Document segment –

Professor Paul, I am shocked. From what I wrote you learned no such thing.
Perhaps I mistook you when you wrote yourself of experiments and equations,
failing to realize that you had nothing more in mind than empirical
observation and the sort of inference that goes on when, after a bit of
palaver, businessman A says to businessman B, "Looks like a deal to me" or
 my wife says to me of something I've cooked "A bit too much salt." I had
thought that, being a philosopher, you had something a bit more precise in
mind, the sort of thing described in tomes on scientific method or books on
number theory.
More precisely, what I had in mind is a diagram from a discussion of general
systems theory, where the author shrewdly observes that, from a scientific
perspective the world is divided into three zones. One, at the bottom of the
diagram, is the zone of mechanical explanations, where relationships are
simple and experiments can be conducted. At the top of the diagram is the
zone where statistical explanations work, given proper sampling based on
independent observations.  Most of the world, however, falls in the middle
zone, where things are too complex for mechanical explanations and too
interconnected for statistical sampling.The activity called philosophy
appears to fall in there; but so do a lot of other things, which involve
measurement, observation and thinking about empirical findings but would not
ordinarily be considered either physical science or equations. Things like
cooking a souffle, catching a muskrat, starting a business, ending a war,
etc.

Tasks –
1/ Decide whether each statement agrees with the letter to Professor Paul. Answer yes or no, and quote the words of the letter that settle it. (a) The writer's wife remarked that something the writer cooked had a bit too much salt. (b) In the diagram, the zone where statistical explanations work sits at the bottom. (c) Most of the world falls in the middle zone.
2/ In the letter to Professor Paul, what two features mark the zone of mechanical explanations?
3/ Write what comes next in the letter to Professor Paul, picking up after its last sentence.

Excerpted records –
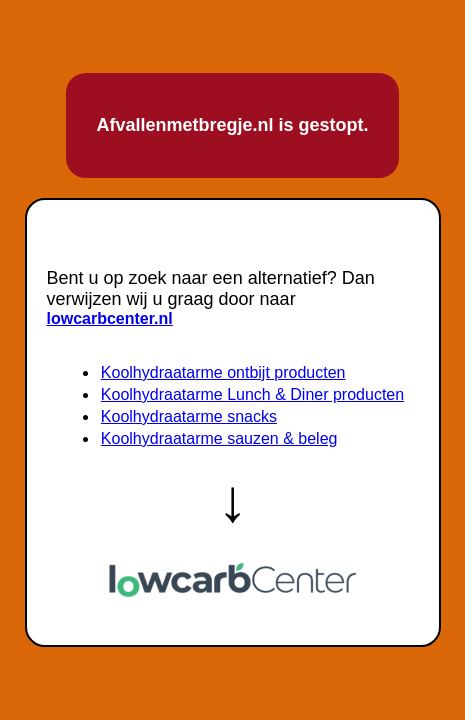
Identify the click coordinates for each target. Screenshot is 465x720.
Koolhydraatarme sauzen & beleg (219, 438)
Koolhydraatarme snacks (189, 416)
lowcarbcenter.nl (110, 318)
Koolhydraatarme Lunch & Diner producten (252, 394)
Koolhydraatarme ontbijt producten (223, 372)
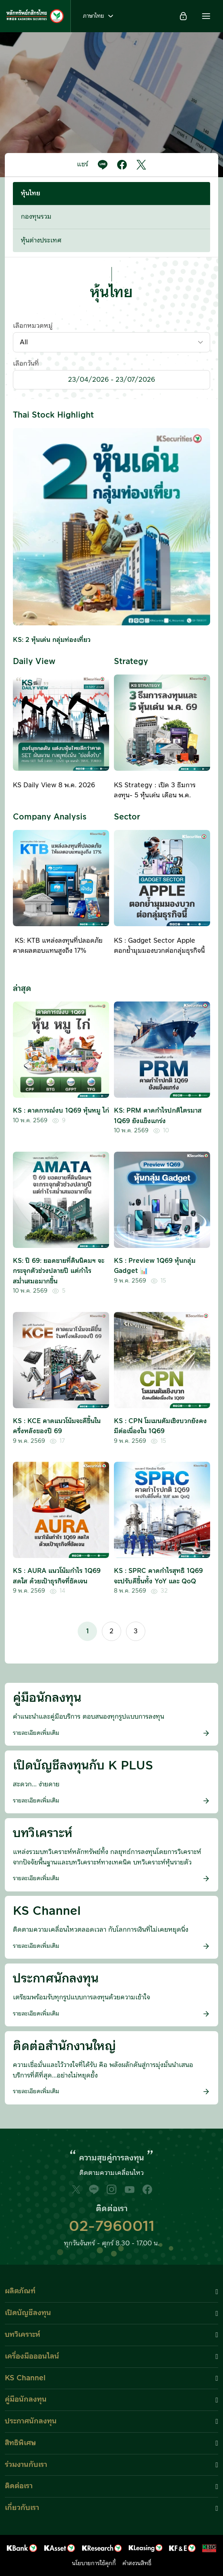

Answer set –
1/
(a) Yes: "my wife says to me of something I've cooked "A bit too much salt.""
(b) No: "At the top of the diagram is the zone where statistical explanations work"
(c) Yes: "Most of the world, however, falls in the middle zone"

2/ Relationships there are simple, and experiments can be conducted.

3/
That said, coming from my own disciplinary background, I still find the
proposition that philosophy is an activity an interesting place to begin. It
opens up all sorts of anthropologically interesting questions: Who engages
in this activity? Why these particular people at this particular place in
time? How do they identify each other and distinguish what they are doing as
philosophy or non-philosophy? Why does the Reed philosophy curriculum
include courses on metaphysics and epistemology but not anime, accounting or
aromatherapy?

There is, perhaps, evidence that bears on these questions in Walter's
definition of philosophy as

" a transcendental form of inquiry into the apriori conditions necessary for
the
possibility and limits of specific discourses and competencies."
Here we might note any number of interesting assumptions, e.g., a
perspective above and beyond the fray, from which the philosophical umpire
can determine the rules of whatever language game has caught his mind. We
may wonder at the premise that the language games in question are divided
into specific discourses and competencies whose possibilities and
limitations can be precisely defined, when the the language games we play
seem much more changeable and much more muddled than that. Assumptions and
definitions, sure bet, we can't get along without them. Can't play a game
without some rules. But they all wind up seeming somewhat askew, leading
people, including philosophers, to go on tinkering with them. But, for all
this niggling, Walter's definition at least gives us another place to begin:
not experiments, not equations, transcendental inquiry. Everyone here on
board with that?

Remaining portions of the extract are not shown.